SFINAE with functions and emulating partial template specialization

I am trying to make a function X that specializes when a member function Y is provided and if the member function Y is not provided the function X uses the global non member function Y to achieve the same effect.

I am currently trying to achieve this with the following code

template <typename Container, typename std::enable_if_t<std::is_same<
decltype(std::declval<Container>().y()),
decltype(std::declval<Container>().y())>::value>* = nullptr>
void do_something(Container&& container) {
return std::forward<Container>().y();
}

template <typename Container, typename std::enable_if_t<!std::is_same<
decltype(std::declval<Container>().y()),
decltype(std::declval<Container>().y())>::value>* = nullptr>
void do_something(Container&& container) {
return y(std::forward<Container>(container);
}


But in the case when the container has both a member function y and the global non member function y also works on it. There is a compile error because for the second version of the function the template argument is ill formed because a member function y is needed.

Any idea how I can go about resolving this issue?

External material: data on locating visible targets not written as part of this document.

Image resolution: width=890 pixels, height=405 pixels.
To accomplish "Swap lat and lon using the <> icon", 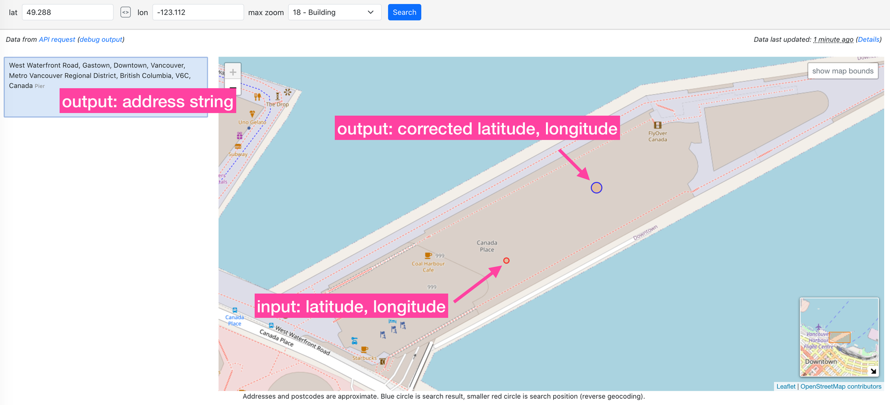I will click(125, 12).
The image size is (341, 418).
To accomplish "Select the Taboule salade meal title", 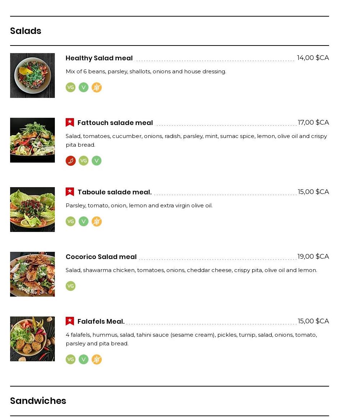I will click(x=114, y=192).
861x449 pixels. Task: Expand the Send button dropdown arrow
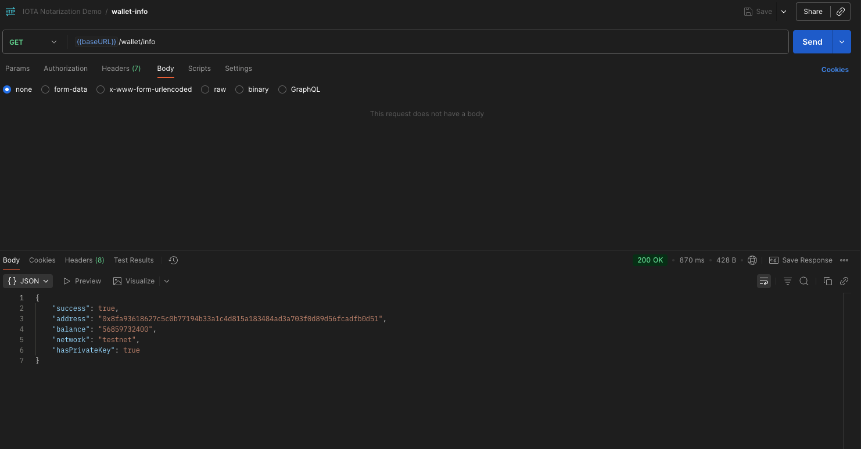[841, 41]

NOTE: This is different from just detecting whether a class has a function of a given signature. Sorry if the question seems to ask that! The accepted answer below should make my intention clearer.

Answer

The typical approach is to dispatch to a pair of functions where one is preferred if your condition is met and the other is simply a fallback. The nice thing is you don't even need enable_if, just the trailing decltype:

template <class C>
auto do_something_impl(C&& c, int)
    -> decltype(std::forward<C>(c).y())
{
    return std::forward<C>(c).y();
}

template <class C>
auto do_something_impl(C&& c, ...)
    -> decltype(y(std::forward<C>(c))
{
    return y(std::forward<C>(c));
}

And now just pass in 0:

template <class C>
auto do_something(C&& c)
    -> decltype(do_something(std::forward<C>(c), 0))
{
    return do_something_impl(std::forward<C>(c), 0);
}

The conversion sequence to int is better than the one to ..., so if the type has the member function you want, that overload will be preferred even if both are viable candidates.